THE DATA:
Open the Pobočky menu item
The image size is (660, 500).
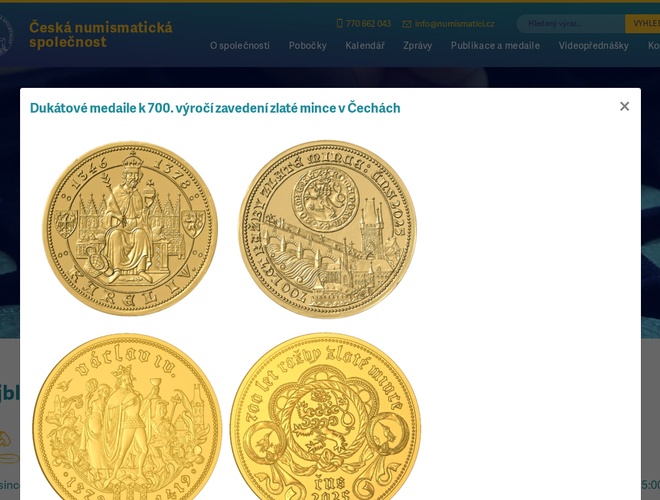(x=308, y=45)
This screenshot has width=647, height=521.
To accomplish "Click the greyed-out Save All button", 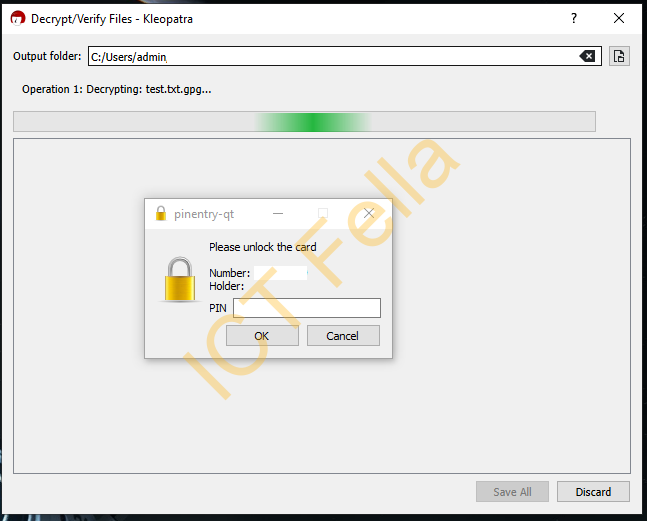I will pyautogui.click(x=512, y=492).
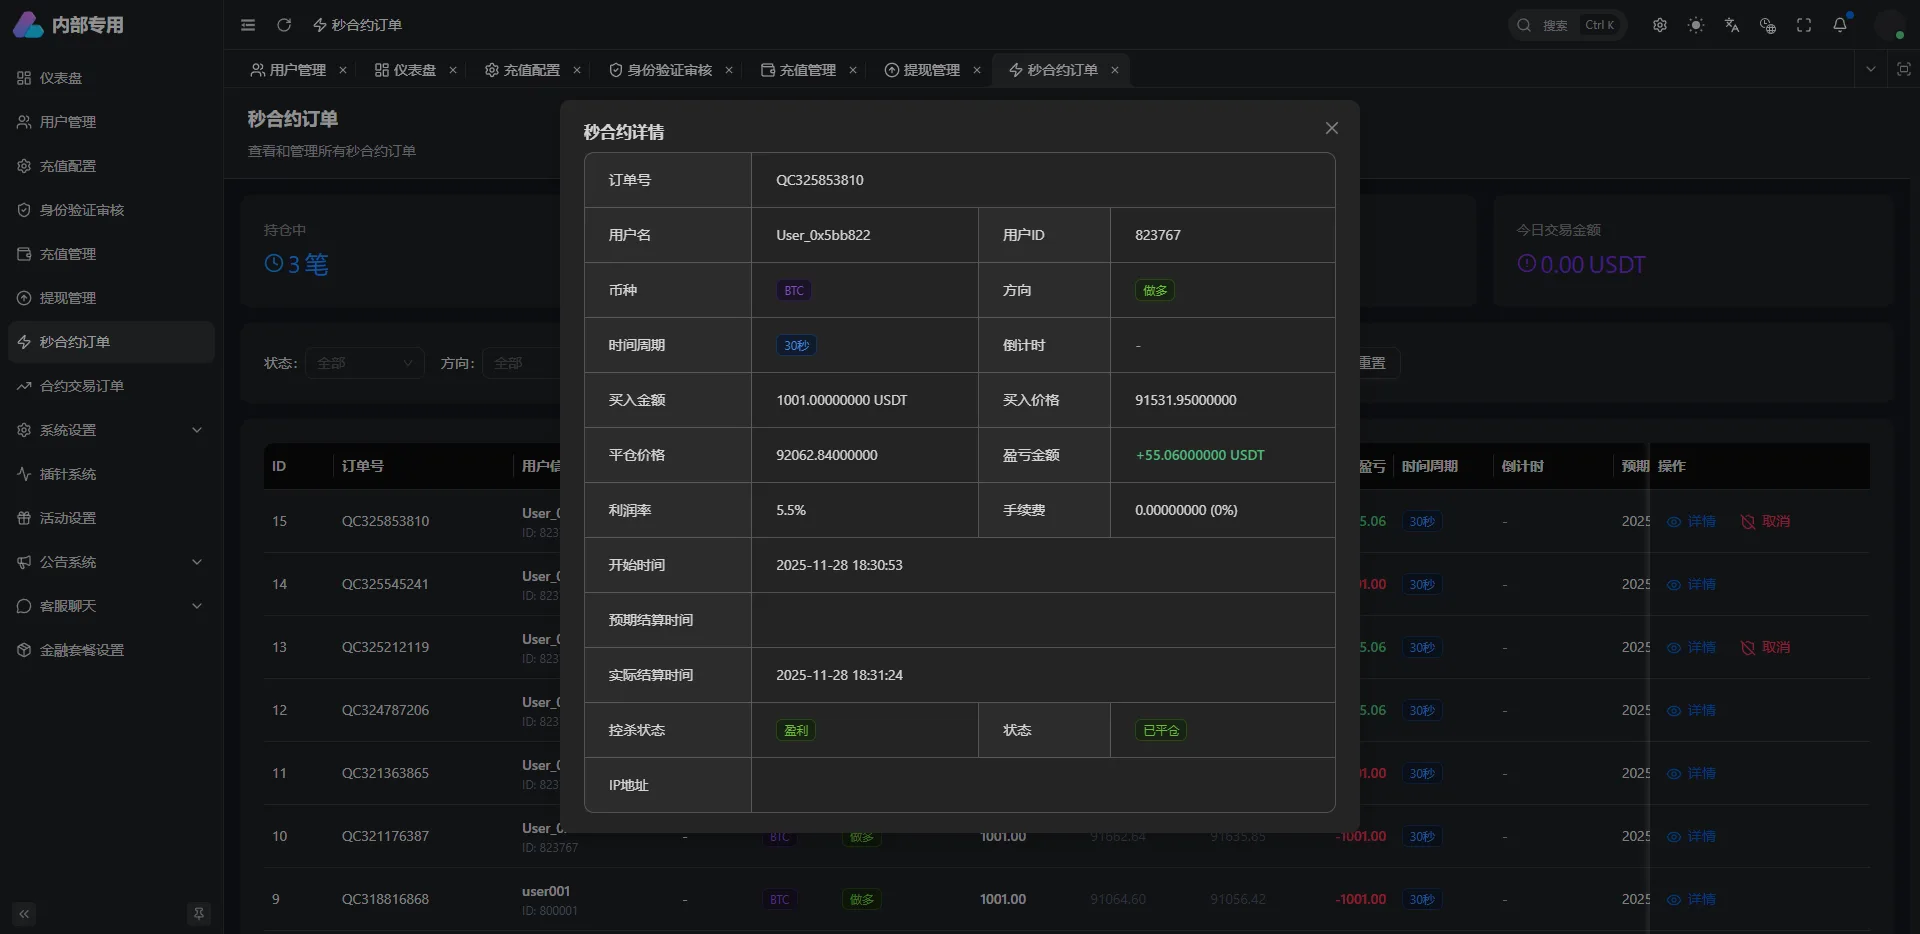Open the notifications bell icon
The width and height of the screenshot is (1920, 934).
[x=1840, y=25]
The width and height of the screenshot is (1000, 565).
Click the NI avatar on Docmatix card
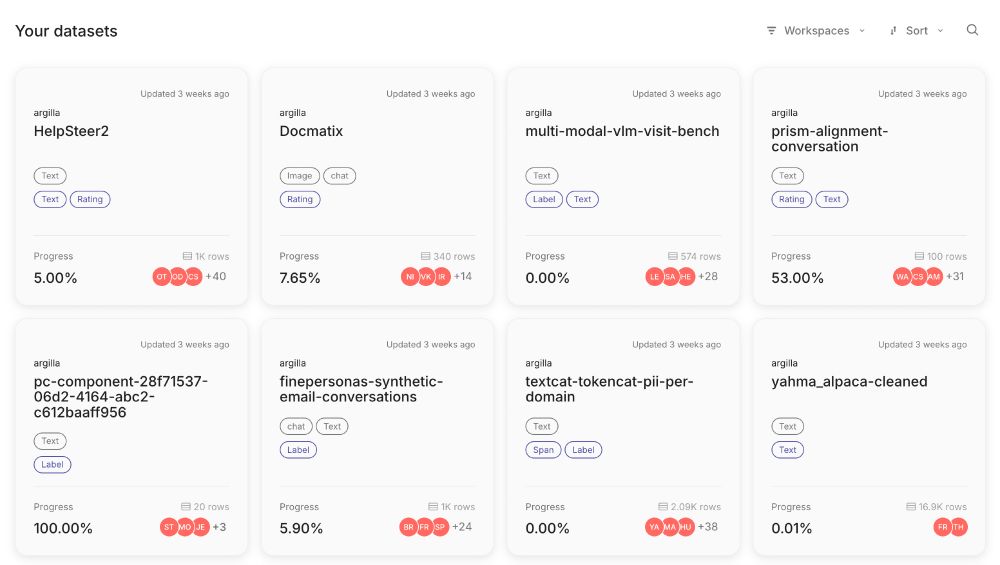(x=410, y=277)
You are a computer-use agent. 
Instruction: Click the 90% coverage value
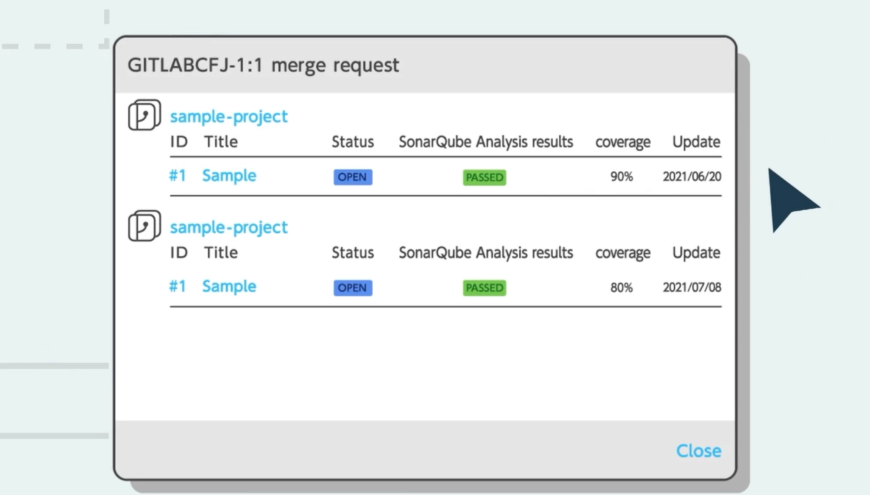621,176
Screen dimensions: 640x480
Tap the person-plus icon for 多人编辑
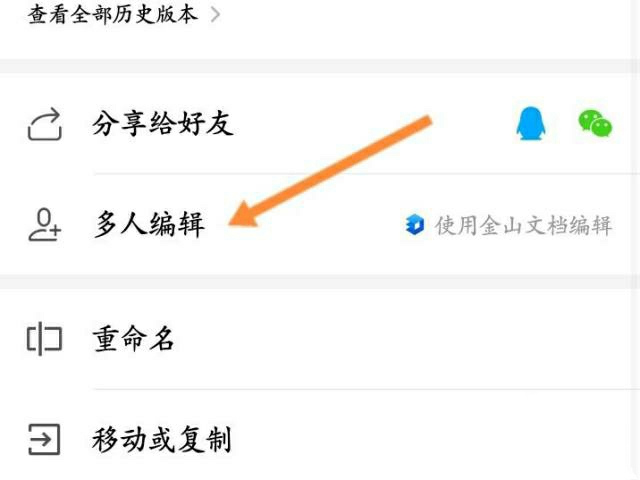pos(44,225)
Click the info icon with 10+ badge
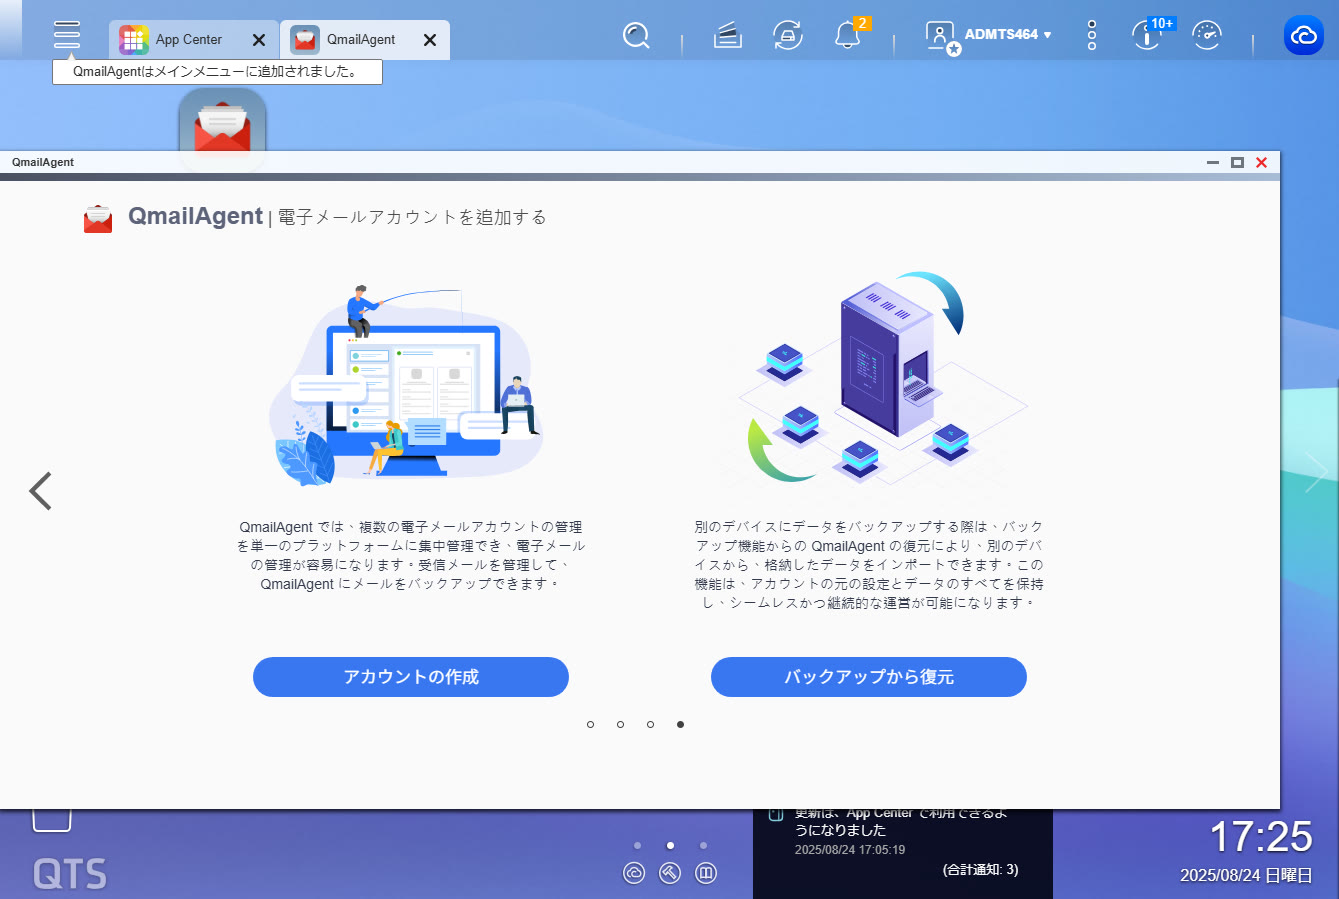The height and width of the screenshot is (899, 1339). pyautogui.click(x=1146, y=36)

EXERCISE: What the answer must hold is the exact text of every line from the one containing "The width and height of the screenshot is (1000, 565)." through the end of the data, minus any pictures.

RESPONSE TO THIS TASK:
The width and height of the screenshot is (1000, 565).
Click the NI avatar on Docmatix card
(x=410, y=277)
You are a computer-use agent. 
Instruction: Click the 90% coverage value
621,176
Screen dimensions: 640x480
Tap the person-plus icon for 多人编辑
pos(44,225)
Click the info icon with 10+ badge
The height and width of the screenshot is (899, 1339). pyautogui.click(x=1146, y=36)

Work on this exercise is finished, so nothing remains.